None of this is true for my new favorite sculptor who also happens to be a parrot. Her name is Hannah.
Hannah is a 24-year-old African Gray Parrot and also a sculptor. Her work is being shown in an exhibition at the Dallas Contemporary called "Parrot Architecture." Her owner, Joseph Havel, is a widely exhibited postmodernist American sculptor. Technically, the art is a collaboration between them. His working relationship with Hannah began 6 years ago.

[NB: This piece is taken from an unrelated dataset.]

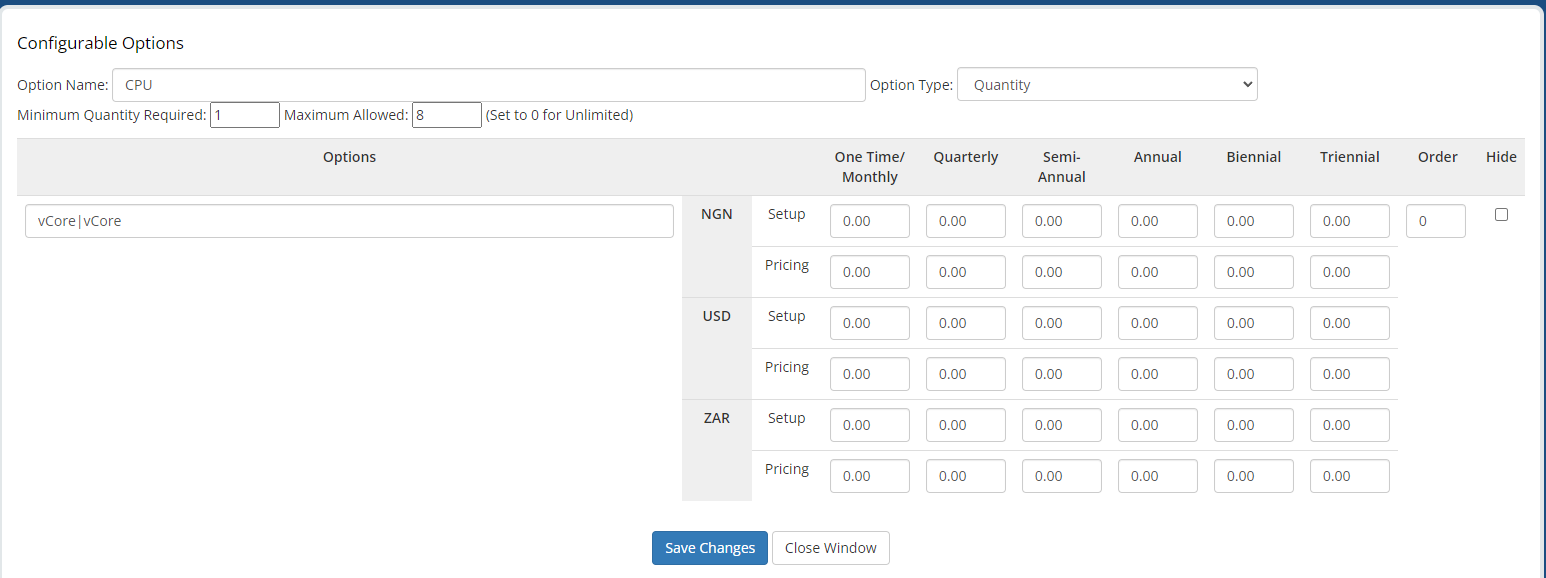
Task: Focus the Maximum Allowed field
Action: [x=446, y=115]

I learned from Molly Glentzer's Texas Monthly profile that Hannah has layers of soft gray feathers, a bright red tail, and the demeanor of any artist: a little unapproachable, but unmistakably mesmerizing. When I first saw this profile, I was ready to hate Hannah's work. It's not that I dislike birds (Defector loves birds as a matter of law) or that I dislike gimmicks even. What made me hesitant was that usually in situations like this, where an art exhibit is getting press for something that isn't the art, it's because the art isn't very good. It is inherently interesting that a bird is making art, I guess. But it's also inherently stupid if the art sucks. I feel the same about books by 20-year-olds, paintings by (most) children, and movies staring the spawn of other actors. If the headline isn't about the quality of the art itself, I am going in skeptical.
But Hannah is a bird with a very special talent. Because the Dallas Contemporary museum did not email me back in time about photos to use, please enjoy this video that shows a little of Hannah's process, as well as my descriptions.

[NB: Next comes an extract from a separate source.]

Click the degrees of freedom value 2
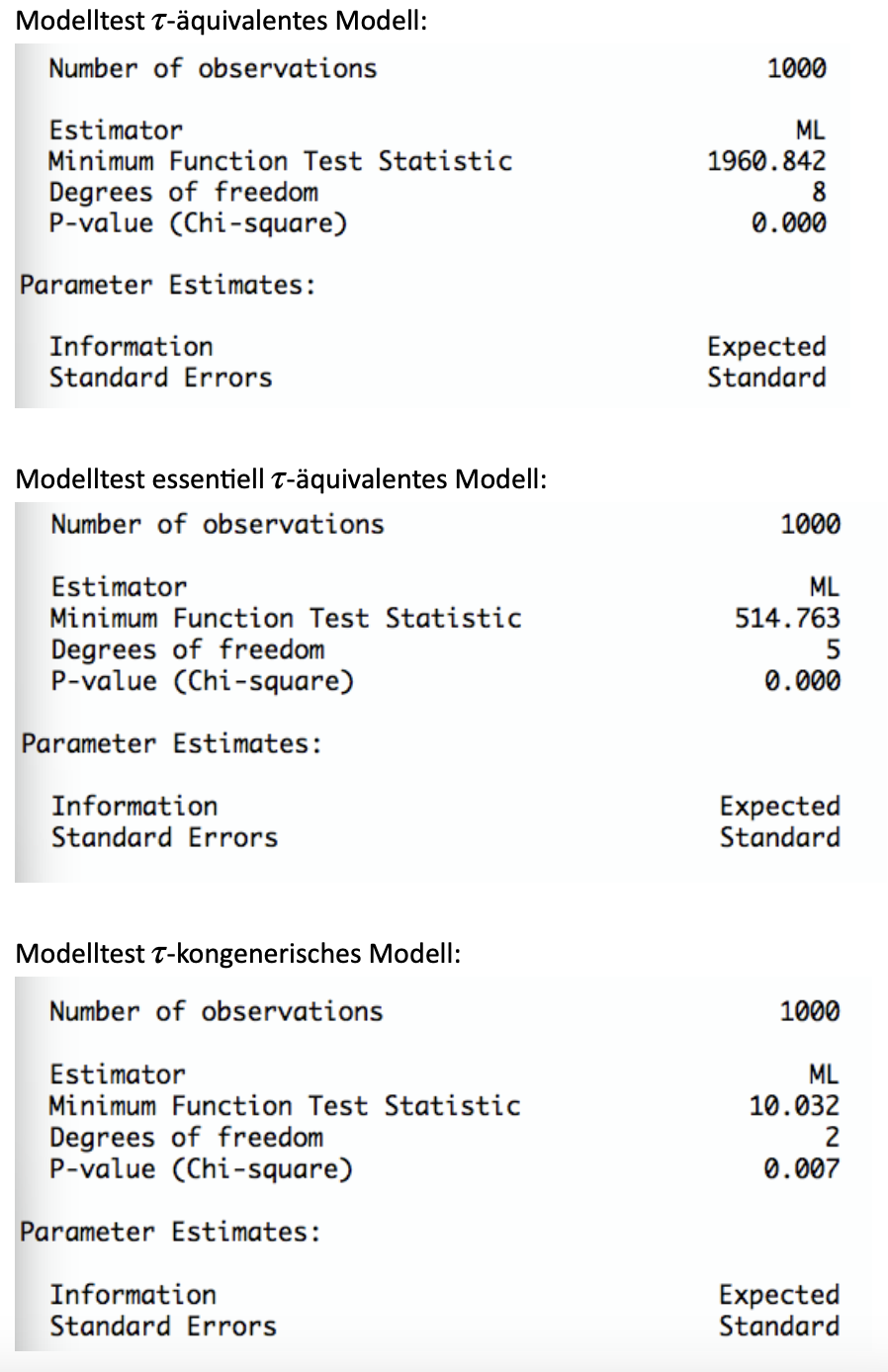Viewport: 888px width, 1372px height. [832, 1138]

Hannah creates her art at first with a cardboard box. Havel gives her one and she just destroys it. She pecks parts of it out, tears at it, disconnects its sides. She bends the box into something new. Then, when she is finished, Havel dismantles the box, casts each side in bronze, and reconstructs it. The work is exhibited on the wall as individual boxes, in towers Havel has stacked, and some canvases Havel has made of the original boxes themselves. I have not seen this exhibition in person, but the sculptures are striking even online.
I love Hannah's art! It makes me want to cry. It feels destructive, as if the negative space in each individual piece could suck up all of the energy in a room. The jagged emptiness of Hannah's pecking creates sharp ridges that are dangerous, yet inviting. Mounted on the wall her destroyed boxes fill me with despair. They are so beautiful! How lucky we are that apparently African grays can live to be 50 years old?